Ratu Henry Vao'ofu Speight (born 24 March 1988) is a Fiji-born Australian professional rugby union player. He currently plays for the French club Biarritz. Speight was previously with the Brumbies and Queensland Reds in Super Rugby, and has represented Australia with the Wallabies and national sevens team. His playing position is wing or centre.

Early life and career
Henry Speight is the son of Fijian politician Samisoni Tikoinasau and the grandson of former Fiji President, Ratu Josefa Iloilo. He was born in Suva, Fiji, where he attended Queen Victoria School before moving to New Zealand for his final years of high school.

His first taste of pro-rugby came in his final year at Hamilton Boys High School, when he was picked for Waikato, making his debut against the Bay of Plenty in 2008. Speight went on to represent the province over four seasons.
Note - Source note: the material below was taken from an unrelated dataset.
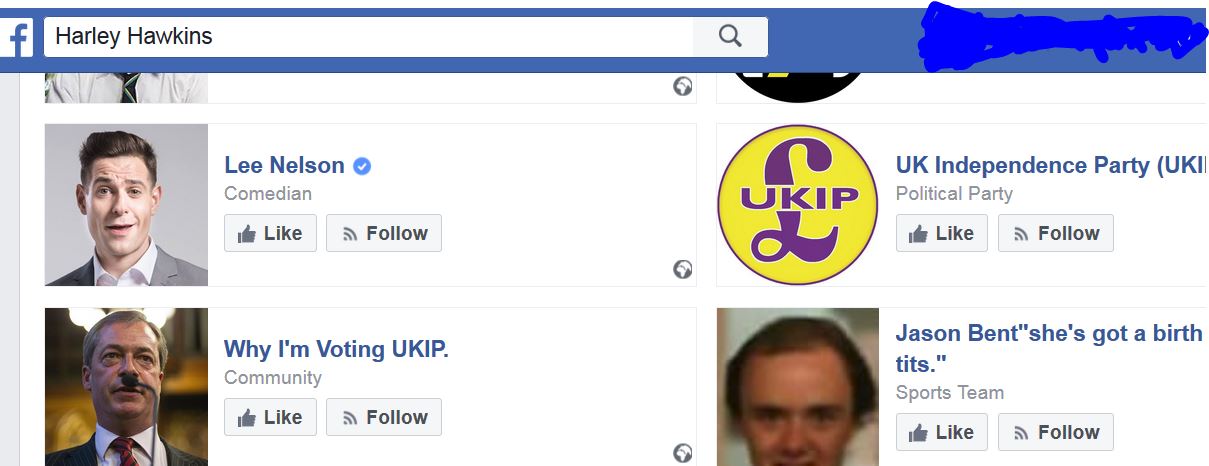Follow the Why I'm Voting UKIP community

point(384,417)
Not eligible for the New Zealand Schoolboys, Speight represented his native Fiji in the same year at the Junior World Cup in Belfast.

Super Rugby and Australia
Speight made his Brumbies debut during the 2011 Super Rugby season against the Chiefs in Canberra. After becoming eligible for national selection, on 11 September 2014, Speight made his Wallabies debut during the 2014 Spring Tour against Ireland.
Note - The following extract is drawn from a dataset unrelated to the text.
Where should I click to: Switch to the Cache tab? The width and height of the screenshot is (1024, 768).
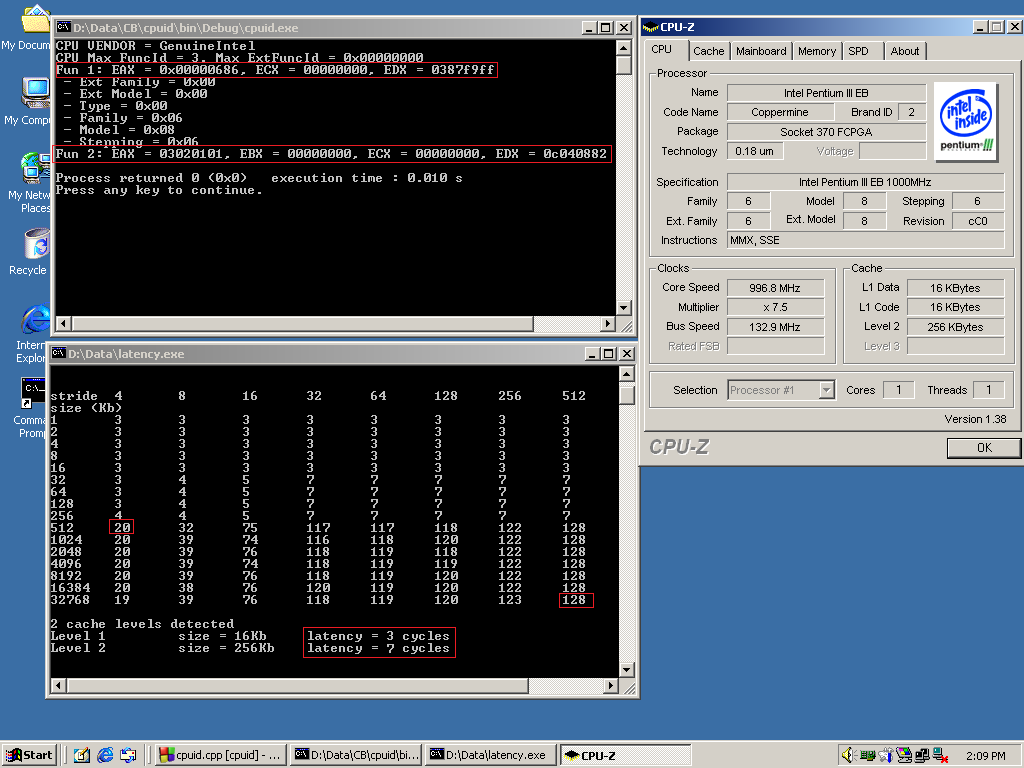(708, 51)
In early 2018 Speight signed with Australia for at least one more year, showing his dedication to Australian rugby despite offers of contracts by foreign clubs.
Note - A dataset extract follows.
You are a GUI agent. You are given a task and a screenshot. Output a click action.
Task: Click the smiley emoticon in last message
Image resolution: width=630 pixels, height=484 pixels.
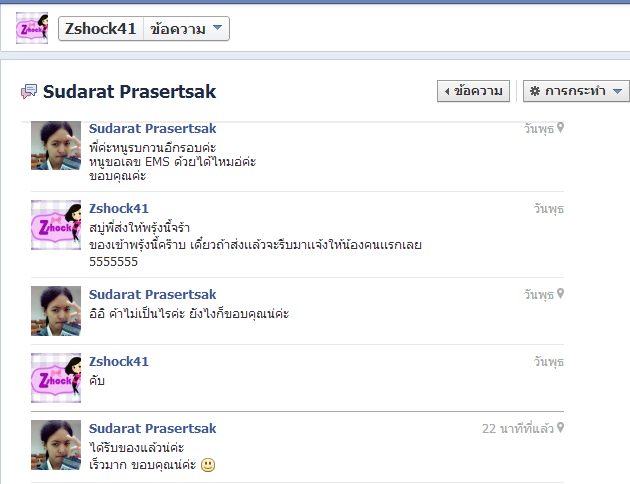(208, 465)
After signing a short deal in late 2018 with Ulster as a temporary replacement for the injured Louis Ludik, he returned to the Brumbies for the 2019 season before joining the Queensland Reds for the 2020 season. Speight's first game was against his old team, the Brumbies. He scored a try in that match to officially make him the only player to have scored tries against all 18 (current and former) super rugby teams.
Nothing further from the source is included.